■ Source passage ■
──────────

Battle of Marawi: Using object detection to observe trends before, during, and after urban combat

Orbital Insight
From the Macroscope
4 min readAug 19, 2019

Understanding what is happening to a region experiencing conflict is time-consuming and the scant data available is often latent or does not always provide a complete picture. This causes delays to humanitarian aid. Proxies such as car counts and their spatio-temporal patterns can be indicative of what is actually happening on the ground in regards to civilian and military movements. Using our Orbital Insight GO Platform, we automatically counted approximately 35,000 cars in available imagery over an 8 year time period. GO counted cars before, during, and after the Battle of Marawi. The results show a change in car counts over time as well as differences in the city’s spatio-temporal distribution of car clustering and dispersion. This GO project started creating data within hours of project creation.

Detections of cars (blue dots) produced from Orbital Insight’s Car Detector Algorithm. (Imagery source: Digital Globe)

──────────

■ Excerpted data ■
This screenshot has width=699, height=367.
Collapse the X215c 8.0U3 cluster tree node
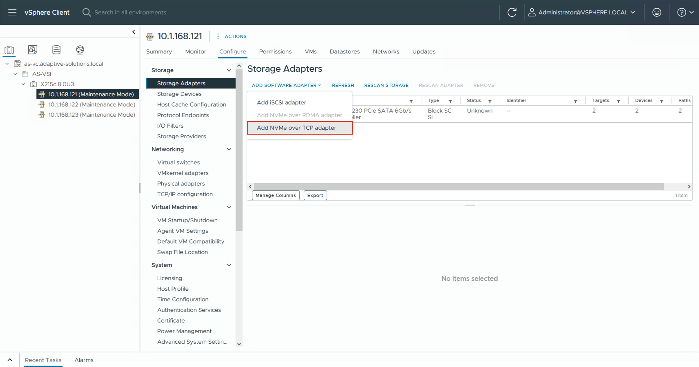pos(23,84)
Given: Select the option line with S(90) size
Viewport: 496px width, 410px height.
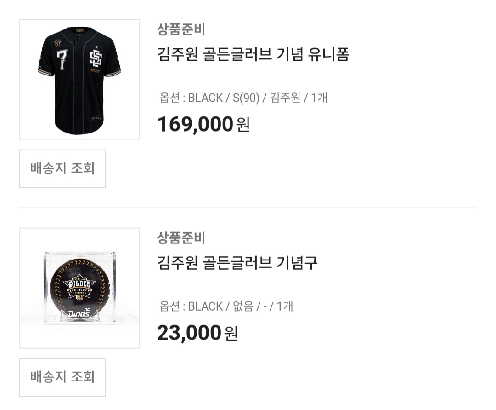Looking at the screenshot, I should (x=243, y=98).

──────────

■ Jobs ■
- a) According to the Marawi article, about how many cars did the GO Platform count automatically?
- b) Convert the part of the listing from the line containing "Given: Select the option line with S(90) size" through the end of the listing into a Markdown table with the columns Row and Line. Give each line its own numbered row, and skip blank lines and pictures.
The Marawi article and the listing come from unrelated sources.

■ Answers in order ■
- a) Approximately 35,000 cars.

- b)
| Row | Line |
|---|---|
| 1 | Given: Select the option line with S(90) size |
| 2 | Viewport: 496px width, 410px height. |
| 3 | Looking at the screenshot, I should (x=243, y=98). |